Das Kurs-Buchwert-Verhältnis (KBV) in der Praxis
Das KBV-Verhältnis ist besonders nützlich, wenn es um den Vergleich von Unternehmen innerhalb derselben Branche geht, wie zum Beispiel im Bankensektor. Ein Premium auf den Buchwert deutet darauf hin, dass der Markt dem Unternehmen eine solide Ertragskraft zutraut. Ein Abschlag auf den Buchwert hingegen könnte auf Herausforderungen im Geschäft oder im Management hinweisen.

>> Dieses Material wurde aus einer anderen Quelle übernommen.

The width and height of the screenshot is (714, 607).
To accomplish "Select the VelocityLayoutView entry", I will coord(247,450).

Ein Beispiel: Die Marktbewertung von JPMorgan Chase ist wesentlich höher als die von Citigroup, obwohl beide in derselben Branche tätig sind. Dies liegt daran, dass JPMorgan als finanziell stärker eingeschätzt wird, was sich in einem höheren KBV-Verhältnis widerspiegelt. Ein ähnliches Bild zeigt sich bei europäischen Banken wie UBS und Deutsche Bank, bei denen Investoren ebenfalls unterschiedliche Erwartungen an die zukünftige Performance haben, was sich in den jeweiligen KBV Multiples niederschlägt.
Grenzen des Buchwerts
Doch auch in den Branchen, in denen der Buchwert eine größere Rolle spielt, hat er seine Grenzen. Die Finanzkrise von 2008 und die darauf folgenden Bankenzusammenbrüche zeigten, dass der Buchwert nicht immer die ganze Wahrheit über die Vermögenswerte eines Unternehmens preisgibt. Wertpapiere können als „bis zur Fälligkeit gehalten“ klassifiziert werden, wodurch sie zu höheren Werten in der Bilanz stehen, obwohl ihr Marktwert gefallen ist.

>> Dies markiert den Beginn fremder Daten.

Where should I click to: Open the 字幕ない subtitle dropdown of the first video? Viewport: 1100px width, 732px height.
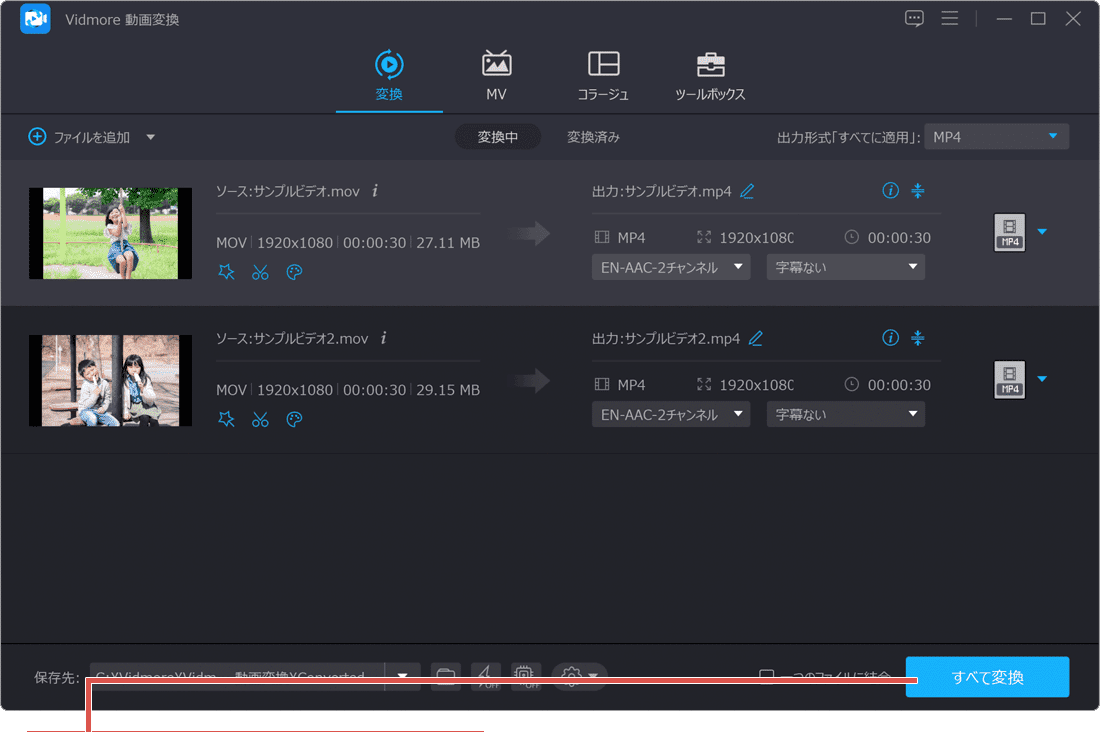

Ein weiteres Beispiel ist Berkshire Hathaway selbst. Ab 2018 beschloss Buffett, den Fokus von Berkshire weg vom Buchwert zu lenken, da das Unternehmen zunehmend ganze Unternehmen erwarb, deren Wert in der Bilanz nicht vollständig widergespiegelt wurde. Diese Akquisitionen, so Buffett, waren in der Bilanz „massiv unterbewertet“, da die Rechnungslegungsstandards nicht den realen Marktwert dieser Unternehmen abbilden konnten.
Schlusswort: Wann ist der Buchwert nützlich?
Der Buchwert bleibt eine nützliche Kennzahl, aber nur in bestimmten Kontexten. Bei Unternehmen, deren Vermögenswerte hauptsächlich aus liquiden oder leicht bewertbaren Vermögensgegenständen bestehen, wie etwa bei Banken oder Versicherungen, kann der Buchwert ein nützlicher Indikator sein. In diesen Fällen gibt das KBV Multiple einen guten Hinweis darauf, wie der Markt das Unternehmen relativ zu seinen Buchwerten bewertet.
Andererseits ist der Buchwert bei vielen modernen Unternehmen mit hohem immateriellem Wert, wie Technologieunternehmen, oft bedeutungslos. Bei solchen Unternehmen sind die wahren Werttreiber – wie Netzwerkeffekte, Markenwert und geistiges Eigentum – in der Bilanz nicht adäquat erfasst.
Per Saldo sollten Investoren den Buchwert nicht als alleinige Bewertungsgrundlage verwenden, sondern ihn im Kontext der jeweiligen Branche und des spezifischen Unternehmens verstehen.
FAQ
Was ist der Unterschied zwischen Buchwert und Marktwert?
Der Buchwert repräsentiert den rechnerischen Wert eines Unternehmens auf Basis seiner Bilanz. Der Marktwert hingegen spiegelt wider, was Investoren bereit sind, für das Unternehmen zu zahlen.
Warum ist der Buchwert bei Tech-Unternehmen oft bedeutungslos?
Tech-Unternehmen besitzen oft immaterielle Vermögenswerte wie Software oder Netzwerke, die in der Bilanz nicht erfasst werden, obwohl sie maßgeblich zum Unternehmenswert beitragen.
Wann sollte der Buchwert berücksichtigt werden?
Der Buchwert ist vor allem in Branchen wie dem Finanzsektor nützlich, wo Vermögenswerte relativ einfach zu bewerten sind.